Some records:
———

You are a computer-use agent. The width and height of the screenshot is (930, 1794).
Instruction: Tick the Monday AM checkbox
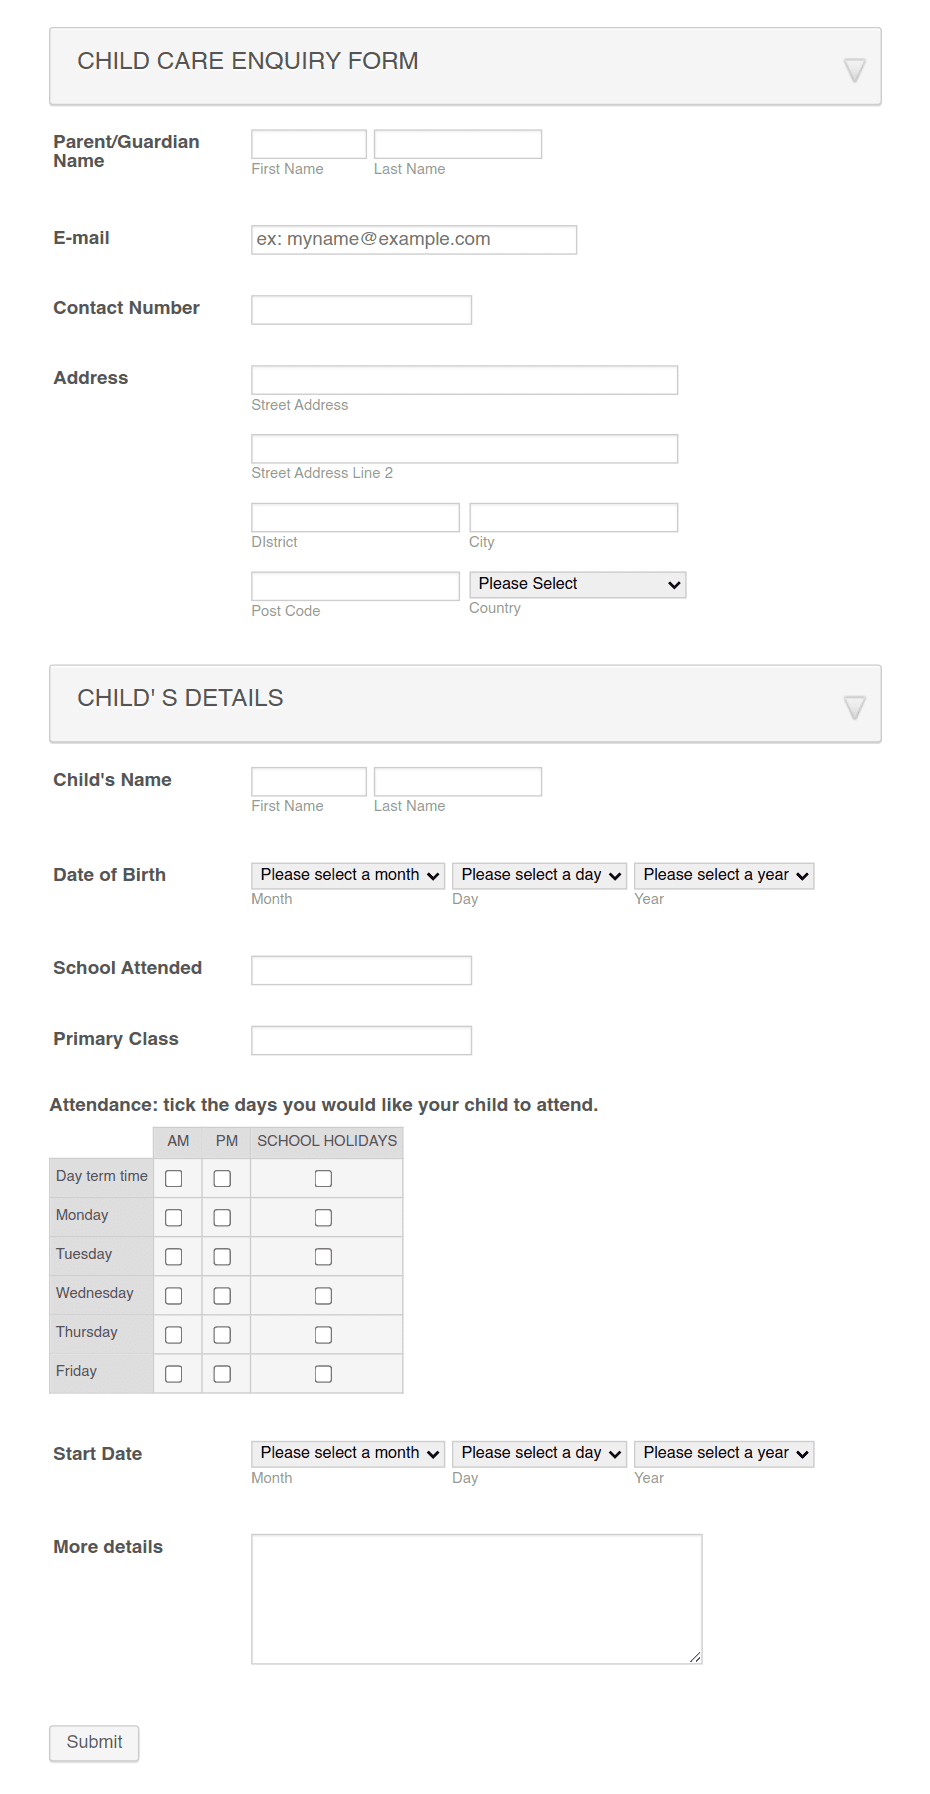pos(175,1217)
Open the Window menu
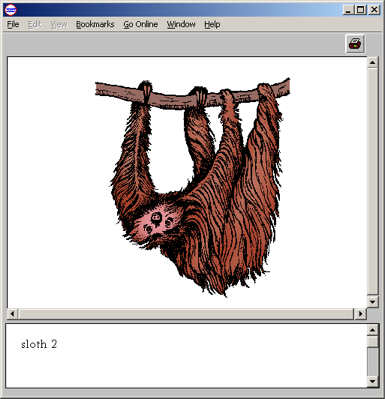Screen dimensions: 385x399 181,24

———

■ Stated problem:
Give every row above as a two-column CSV with the header instruction,location and one line per row. Put each row's text and its answer in separate quoted fields, turn line breaks into spaces, and leave out the pictures.

■ Finished task:
instruction,location
"You are a computer-use agent. The width and height of the screenshot is (930, 1794). Instruction: Tick the Monday AM checkbox","pos(175,1217)"
"Open the Window menu","Screen dimensions: 385x399 181,24"